We have investigated feasibility of measuring the radial dose and 2D anisotropy functions for a Cs-137 source using PRESAGE®/Optical CT. One advantage shown here for 3D dosimetry is that low signal at distance is offset by increased number of voxels. Measurement of TG-43 parameters using 3D dosimetry will allow for direct comparison to the factors calculated by Monte Carlo, has potential to allow for investigation of the uncertainty in the various factors. TG-43 states: “sufficient data are not available…to provide a comprehensive uncertainty analysis for anisotropy functions. More research is needed… identifying geometric parameters to which (the anisotropy function) is sensitive” [2]. This is an evident area where source characterization using 3D dosimetry will be of use.

The following options remain to be investigated to optimize source characterization using PRESAGE®/Optical CT:

Optimizing delivered dose: A tradeoff must be made between achieving acceptable signal to noise ratio distal from the source and achieving sufficient light transmission through the dosimeter during optical CT acquisition.

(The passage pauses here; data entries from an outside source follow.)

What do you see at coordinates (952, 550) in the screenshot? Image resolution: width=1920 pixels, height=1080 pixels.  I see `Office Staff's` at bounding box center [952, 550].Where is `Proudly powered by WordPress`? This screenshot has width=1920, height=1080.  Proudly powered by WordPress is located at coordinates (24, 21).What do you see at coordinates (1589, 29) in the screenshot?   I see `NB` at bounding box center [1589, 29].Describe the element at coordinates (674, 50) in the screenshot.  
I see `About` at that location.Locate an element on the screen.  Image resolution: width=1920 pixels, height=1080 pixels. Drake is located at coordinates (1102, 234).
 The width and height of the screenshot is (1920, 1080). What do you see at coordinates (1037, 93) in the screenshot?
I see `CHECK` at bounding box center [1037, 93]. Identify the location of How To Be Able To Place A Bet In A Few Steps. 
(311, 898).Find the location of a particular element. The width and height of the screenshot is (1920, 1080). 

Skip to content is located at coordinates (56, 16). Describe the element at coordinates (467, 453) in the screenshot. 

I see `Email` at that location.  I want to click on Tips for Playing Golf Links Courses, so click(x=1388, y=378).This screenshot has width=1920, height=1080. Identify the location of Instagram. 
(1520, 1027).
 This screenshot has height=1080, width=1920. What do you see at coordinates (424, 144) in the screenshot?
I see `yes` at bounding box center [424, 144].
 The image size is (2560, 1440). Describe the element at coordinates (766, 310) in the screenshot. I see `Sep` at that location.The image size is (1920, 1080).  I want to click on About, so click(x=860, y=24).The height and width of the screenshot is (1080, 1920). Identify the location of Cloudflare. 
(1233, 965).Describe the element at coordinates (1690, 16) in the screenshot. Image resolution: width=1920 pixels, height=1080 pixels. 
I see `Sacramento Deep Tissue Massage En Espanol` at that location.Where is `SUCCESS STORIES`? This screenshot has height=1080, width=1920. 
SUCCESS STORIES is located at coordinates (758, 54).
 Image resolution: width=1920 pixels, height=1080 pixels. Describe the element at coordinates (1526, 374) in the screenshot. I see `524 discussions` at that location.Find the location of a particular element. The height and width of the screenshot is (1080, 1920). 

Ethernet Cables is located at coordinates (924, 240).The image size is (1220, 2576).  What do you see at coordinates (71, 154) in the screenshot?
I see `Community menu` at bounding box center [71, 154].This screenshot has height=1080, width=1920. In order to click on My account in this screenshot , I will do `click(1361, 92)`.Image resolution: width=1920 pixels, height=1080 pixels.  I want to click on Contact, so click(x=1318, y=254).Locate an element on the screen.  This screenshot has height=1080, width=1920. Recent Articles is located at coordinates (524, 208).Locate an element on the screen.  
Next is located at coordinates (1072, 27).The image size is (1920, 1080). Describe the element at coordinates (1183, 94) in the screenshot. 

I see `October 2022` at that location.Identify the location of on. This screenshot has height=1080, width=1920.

ScanSim is a tool for simulating optical CT imaging [10] which we intend to use to determine the maximum dose that still achieves sufficient light transmission during optical CT with DLOS. Initial estimates indicate an optimal attenuation coefficient of 0.95cm−1 at 1cm, corresponding to a dose of ~8Gy at 1cm for a high sensitivity dosimeter.

High Dynamic Range Scanning: DLOS can be operated in a “dual gain” mode where two acquisitions are performed with varied parameters [11]. In this mode a second scan is performed where the light source intensity is increased, which increases sensitivity at high optical densities.

Increasing dosimeter size: Larger dosimeters have been used in conjunction with DLOS and can be implemented in future work.

Using multiple irradiations: Systematic errors can be minimized using irradiation of multiple dosimeters. Also the channel in the dosimeter center results in missing data for the anisotropy function which can be overcome by using multiple irradiations with reversed source orientation.

Determining dose rate constant: This is the only source model specific parameter that was not measured. Each dosimeter is accompanied by cuvettes used to quantify dosimeter sensitivity and in theory could be used to measure the dose rate constant.